Posted: 04/ 5/11 12:10 AM ET

Back when I analyzed health plans and other benefits for a living, I asked a famous CEO what his goals were for the corporation's employee benefit plan. "I want to give them less and make them think it's more," he said.

The new Republican budget proposes to radically restructure the country's relationship with its citizens. They're using bogus economics to confuse people into thinking these extreme cuts will somehow leave them more money. But they're really offering less -- much less.

We'll deal with the politics later. The policy is astounding enough. But we'll throw in a little context: The top 25 hedge fund managers made a collective $22 billion last year. If they had been taxed under the same rules as cops, firefighters, nurses, and teachers, and if the president's proposed tax changes for the wealthiest earners had passed, these 25 people alone might reduced the Federal deficit by more than five billion dollars in a single year! But Rep. Ryan and his party prevented that from happening.

"Party of deficit reduction"? Gosh, I don't think so.

A Radical Attack

Since all the specifics aren't in, we ran some rough preliminary numbers. Here's what we found: Within ten years of this plan taking effect, most Americans would be spending all of their Social Security income just to pay for their health care or going without coverage.

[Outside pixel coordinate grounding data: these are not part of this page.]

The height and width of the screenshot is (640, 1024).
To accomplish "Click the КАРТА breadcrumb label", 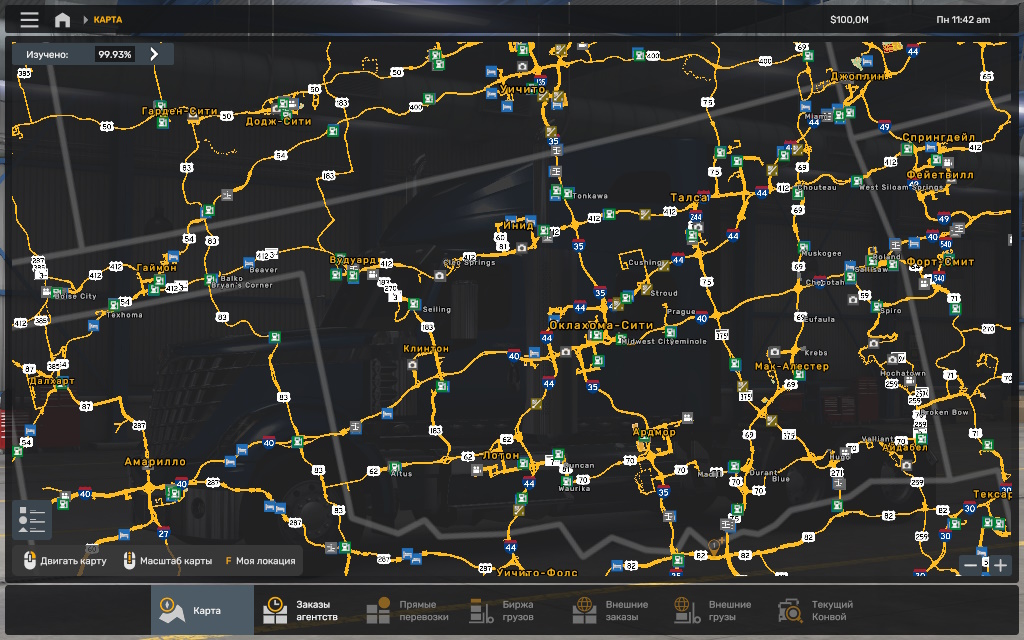I will click(108, 20).
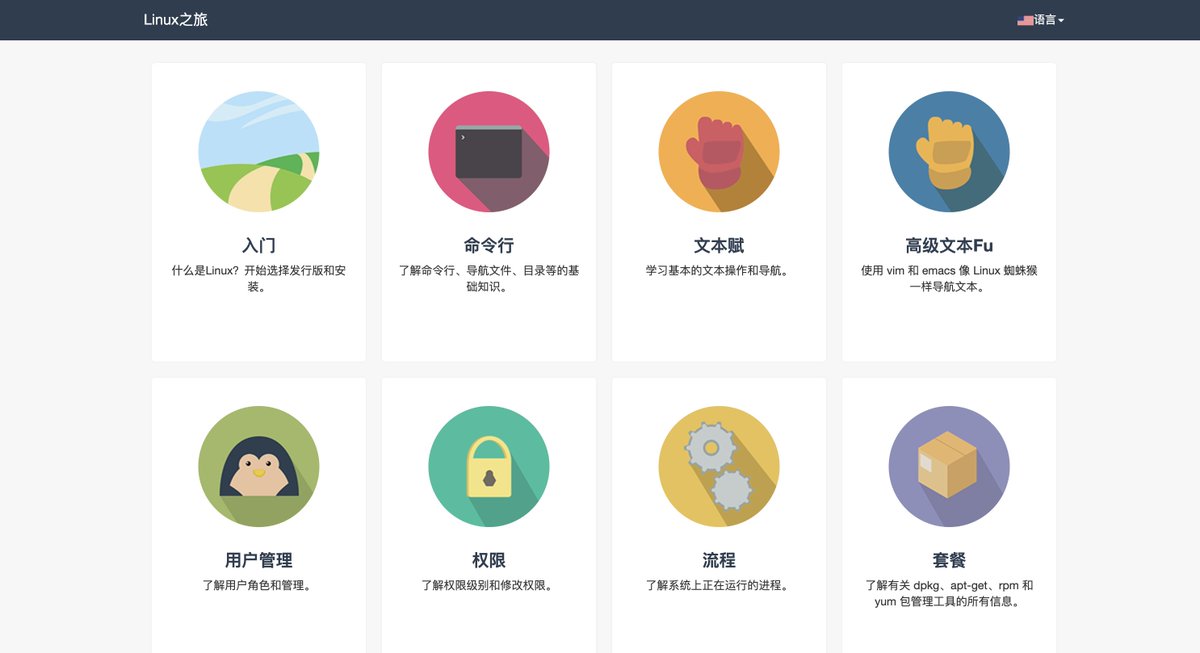
Task: Select the 文本赋 course heading
Action: pyautogui.click(x=718, y=243)
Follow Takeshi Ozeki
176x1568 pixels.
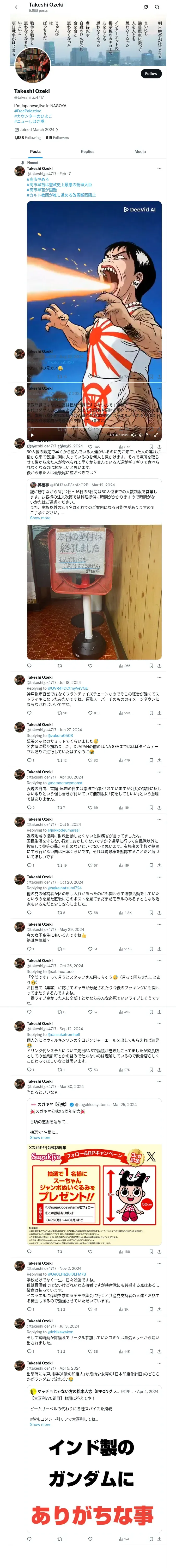150,74
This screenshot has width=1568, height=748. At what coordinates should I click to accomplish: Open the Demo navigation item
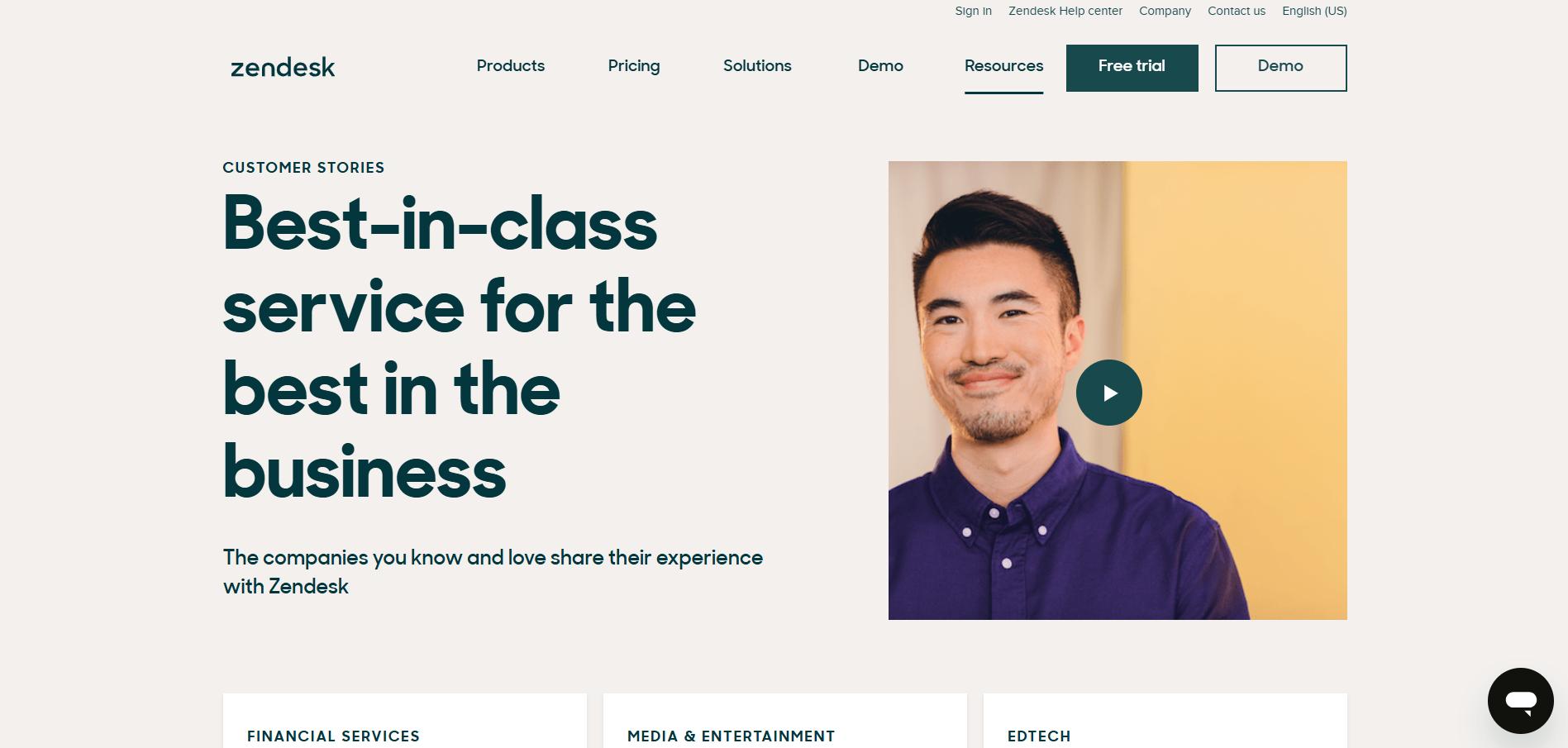pyautogui.click(x=880, y=66)
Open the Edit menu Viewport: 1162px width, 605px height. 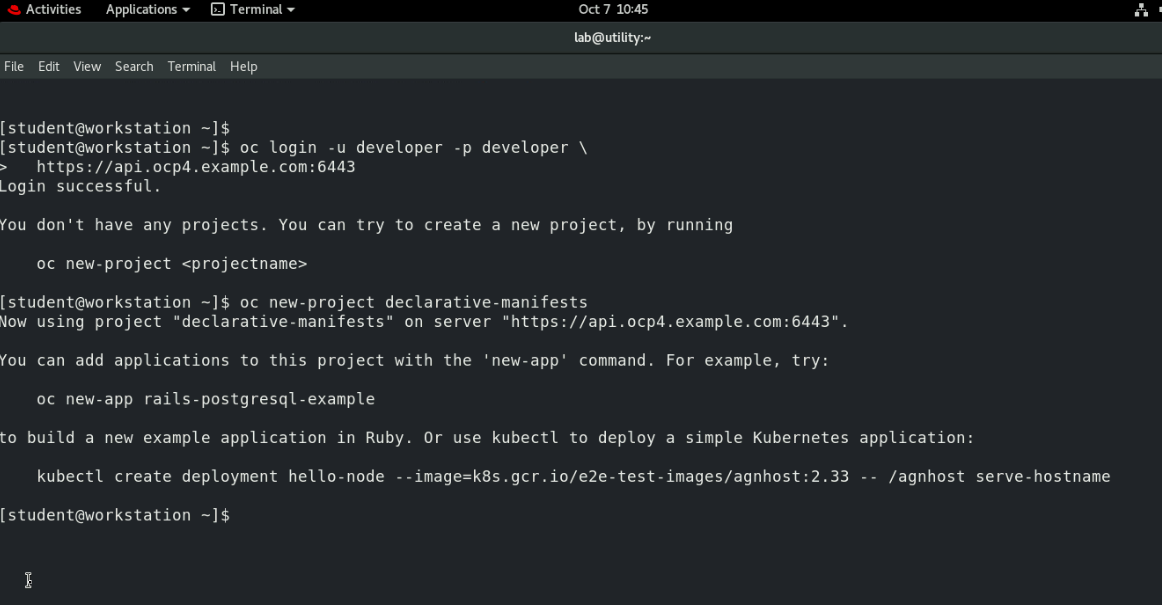coord(48,66)
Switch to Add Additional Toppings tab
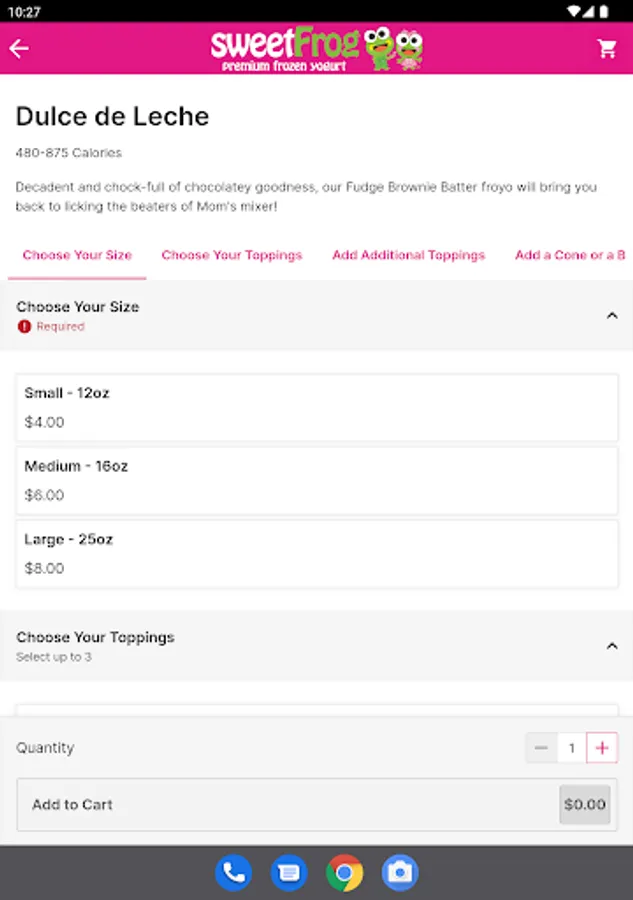633x900 pixels. tap(408, 255)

The Republicans claim their budget will cut $4 trillion from the Federal budget. But it will take much more than that out of everyone's pockets. The Republican proposal wouldn't just end Medicare as we know it -- although it would certainly do that. It would also end Social Security as we know it.

In the end America's seniors would pay more and get less as their social safety net was gradually eliminated. Their Social Security income would essentially evaporate as they were forced to spend it on previously-available health care coverage. That also means it would be redirected into the large corporations that dominate our health care system.

Slow Bleed

The new budget is being presented by Rep. Paul Ryan, based on a proposal he co-wrote with economist (and long-time "entitlement" opponent) Alice Rivlin. It would dismantle Medicare and Medicaid starting in 2021, when Medicare's system of guaranteed, comprehensive health coverage would be replaced with "vouchers" under what's known as a "defined contribution plan" -- exactly what that CEO foisted upon his hapless employees.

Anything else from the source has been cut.